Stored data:
———
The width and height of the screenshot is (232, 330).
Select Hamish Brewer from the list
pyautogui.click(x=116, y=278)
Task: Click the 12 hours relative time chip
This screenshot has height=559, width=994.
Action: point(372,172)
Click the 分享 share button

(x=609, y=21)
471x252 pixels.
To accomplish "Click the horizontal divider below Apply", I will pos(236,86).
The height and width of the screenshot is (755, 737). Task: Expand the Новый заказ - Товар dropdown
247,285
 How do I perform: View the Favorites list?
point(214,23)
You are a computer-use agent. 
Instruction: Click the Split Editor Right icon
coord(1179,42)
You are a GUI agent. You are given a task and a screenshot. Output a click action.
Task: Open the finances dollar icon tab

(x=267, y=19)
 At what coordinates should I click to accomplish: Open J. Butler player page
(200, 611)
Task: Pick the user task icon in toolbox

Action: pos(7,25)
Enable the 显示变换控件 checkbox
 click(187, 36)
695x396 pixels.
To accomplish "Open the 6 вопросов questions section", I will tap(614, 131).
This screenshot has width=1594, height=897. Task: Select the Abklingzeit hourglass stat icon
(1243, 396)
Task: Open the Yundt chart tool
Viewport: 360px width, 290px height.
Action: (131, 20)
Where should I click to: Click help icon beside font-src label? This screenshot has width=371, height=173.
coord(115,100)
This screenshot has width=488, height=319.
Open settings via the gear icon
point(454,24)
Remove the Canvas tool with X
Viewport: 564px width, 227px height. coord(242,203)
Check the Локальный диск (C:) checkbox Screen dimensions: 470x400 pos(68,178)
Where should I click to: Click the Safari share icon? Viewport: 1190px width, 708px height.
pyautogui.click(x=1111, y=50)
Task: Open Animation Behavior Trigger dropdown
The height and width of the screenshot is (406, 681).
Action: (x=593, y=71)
———
**Exercise directions:** Repeat the entries shown above, every one, word for word.

**Response to the task:**
The width and height of the screenshot is (232, 330).
Select Hamish Brewer from the list
pyautogui.click(x=116, y=278)
Task: Click the 12 hours relative time chip
This screenshot has height=559, width=994.
Action: point(372,172)
Click the 分享 share button

(x=609, y=21)
471x252 pixels.
To accomplish "Click the horizontal divider below Apply", I will pos(236,86).
The height and width of the screenshot is (755, 737). Task: Expand the Новый заказ - Товар dropdown
247,285
 How do I perform: View the Favorites list?
point(214,23)
You are a computer-use agent. 
Instruction: Click the Split Editor Right icon
coord(1179,42)
You are a GUI agent. You are given a task and a screenshot. Output a click action.
Task: Open the finances dollar icon tab

(x=267, y=19)
 At what coordinates should I click to accomplish: Open J. Butler player page
(200, 611)
Task: Pick the user task icon in toolbox

Action: pos(7,25)
Enable the 显示变换控件 checkbox
 click(187, 36)
695x396 pixels.
To accomplish "Open the 6 вопросов questions section", I will tap(614, 131).
This screenshot has width=1594, height=897. Task: Select the Abklingzeit hourglass stat icon
(1243, 396)
Task: Open the Yundt chart tool
Viewport: 360px width, 290px height.
Action: (131, 20)
Where should I click to: Click help icon beside font-src label? This screenshot has width=371, height=173.
coord(115,100)
This screenshot has width=488, height=319.
Open settings via the gear icon
point(454,24)
Remove the Canvas tool with X
Viewport: 564px width, 227px height. coord(242,203)
Check the Локальный диск (C:) checkbox Screen dimensions: 470x400 pos(68,178)
Where should I click to: Click the Safari share icon? Viewport: 1190px width, 708px height.
pyautogui.click(x=1111, y=50)
Task: Open Animation Behavior Trigger dropdown
The height and width of the screenshot is (406, 681).
Action: (x=593, y=71)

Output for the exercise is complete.